The importance of setting and maintaining your boundaries

Learning to set boundaries is incredibly important in all aspects of your life and relationships. But especially so as you open to Spirit energy.

You want to make sure the experiences you have with Spirit guides and folks on the other side of life are positive ones that leave you feeling good and uplifted. Working with Spirit isn’t supposed to feel creepy.

Everyday boundaries

We set boundaries and determine how we allow people to treat us in our everyday lives all the time, often without thinking about it. Partly, we do this by how we treat others. If we’re often angry and short-tempered with others, we’re likely to receive similar treatment in our dealings with people, especially those close to us. The Golden Rule – treat others as you’d like them to treat you – has existed throughout the centuries in various faiths and philosophies for a reason.

However, if we’re respectful and kind during the majority of our days, not only are the people around us more likely to treat us respectfully and with kindness, but we come from a much firmer foundation when we ask and expect respect, love and kindness in return. And when others aren’t treating us in a manner we’re OK with, it’s easier to set firm, loving boundaries and behavioral expectations.

The same is true in our relationship with Spirit.

Setting boundaries with Spirit

If all we want to receive from opening to Spirit and our higher/inner selves is goodness and love, then that’s what we need to ask for.

It’s a similar interaction as when I’m having a conversation with someone. I know that, in my daily life, I want to have positive interactions with people which leave me feeling generally good about myself and the world around me.

In order to have good interactions, I stay aware of my emotional state, my posture and body language, and the words and tone of voice I use. I breathe. I smile. I give people the benefit of the doubt. I know we’re each doing the best we can in any given moment.

At this point in my life, people rarely yell at me or say hurtful things. My boundaries are set firmly that this sort of experience is something I don’t invite or accept. If, during an odd occurrence (because it takes all sorts of people to make up this world, plus I have kids), someone does react to me in an angry, hurtful or otherwise unpleasant way, I do my best to stay calm (paying attention to my emotions, breathing, body language, tone, etc.) and let them know how I wish to be treated and when they’ve stepped over the line in their interaction with me.

Sometimes I have the presence of mind to calmly state my boundaries. “Please speak calmly and politely.” .

Other times I remove myself from the situation. “I’m going to go now.” “We can talk about this later.” “Mummy needs a time out.”

You can do the same with Spirit — whether you’re feeling the energy of the world around you, channeling an excarnate energy, or acting as a conduit for mediumship messages from those on the other side of life.

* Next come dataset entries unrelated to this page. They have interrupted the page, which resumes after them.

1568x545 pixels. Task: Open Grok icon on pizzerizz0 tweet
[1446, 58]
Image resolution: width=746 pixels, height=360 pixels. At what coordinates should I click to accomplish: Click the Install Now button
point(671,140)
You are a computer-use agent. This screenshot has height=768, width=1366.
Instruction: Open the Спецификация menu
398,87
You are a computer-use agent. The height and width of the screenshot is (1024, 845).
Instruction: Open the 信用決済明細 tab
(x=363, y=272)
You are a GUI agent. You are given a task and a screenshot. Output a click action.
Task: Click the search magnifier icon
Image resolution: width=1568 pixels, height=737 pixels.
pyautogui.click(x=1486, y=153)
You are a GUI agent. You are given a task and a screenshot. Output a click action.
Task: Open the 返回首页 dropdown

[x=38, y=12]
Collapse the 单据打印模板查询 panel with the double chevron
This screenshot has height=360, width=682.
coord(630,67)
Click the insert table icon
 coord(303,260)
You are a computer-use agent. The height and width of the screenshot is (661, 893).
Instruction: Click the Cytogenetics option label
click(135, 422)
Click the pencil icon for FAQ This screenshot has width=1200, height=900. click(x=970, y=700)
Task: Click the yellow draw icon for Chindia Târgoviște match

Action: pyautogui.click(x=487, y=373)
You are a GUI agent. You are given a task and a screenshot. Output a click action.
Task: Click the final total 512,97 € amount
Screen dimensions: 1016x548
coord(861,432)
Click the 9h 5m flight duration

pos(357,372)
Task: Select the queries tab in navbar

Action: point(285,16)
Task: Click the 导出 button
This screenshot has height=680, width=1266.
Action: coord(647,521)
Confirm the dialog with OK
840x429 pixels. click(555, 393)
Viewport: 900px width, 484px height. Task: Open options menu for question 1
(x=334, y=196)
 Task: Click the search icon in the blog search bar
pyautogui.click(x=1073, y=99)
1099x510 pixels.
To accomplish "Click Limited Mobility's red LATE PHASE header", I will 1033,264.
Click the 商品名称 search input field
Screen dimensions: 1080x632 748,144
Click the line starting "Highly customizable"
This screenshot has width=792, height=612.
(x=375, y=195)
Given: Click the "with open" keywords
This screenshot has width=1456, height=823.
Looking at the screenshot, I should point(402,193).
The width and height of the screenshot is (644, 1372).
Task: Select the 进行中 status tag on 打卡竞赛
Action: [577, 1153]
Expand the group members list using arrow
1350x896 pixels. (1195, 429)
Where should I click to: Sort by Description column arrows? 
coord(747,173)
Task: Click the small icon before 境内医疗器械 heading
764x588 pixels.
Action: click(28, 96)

If it feels uncomfortable or unpleasant, ask Spirit to take the emotions that aren’t yours (then release them) or ask the folks in Spirit to step back to a comfortable level.

You get to set the boundaries. You can say, “No.”

What’s great is that this works even better than in the physical world.

If there’s an angry person shouting at me, I can ask them to stop and let them know how they are acting is not OK with me. They may or may not respond to me in the way I’d like. I can also walk away and remove myself from the situation.

With folks in Spirit, you can ask them to step back and they have to comply with your desire and intent. There is no need for negotiation, as long as you’re able to set and keep firm boundaries. When it comes to energy, your word (or thought) is law.

The best way to do this is to believe you can. And to practice it in your everyday, physical life.

Just like exercising makes your muscles stronger and enables you to go further, faster, flexing your spiritual and energetic muscles helps them grow as well.

Boring stuff, I know. Much of living a good, metaphysical life is about taking care of your physical life and living it the best way you can.

So the next time someone in your everyday life tests your boundaries, open your heart, set your limits and enforce them, asking only for your highest good. And know that you’re improving not only your daily life, but your spiritual one, too.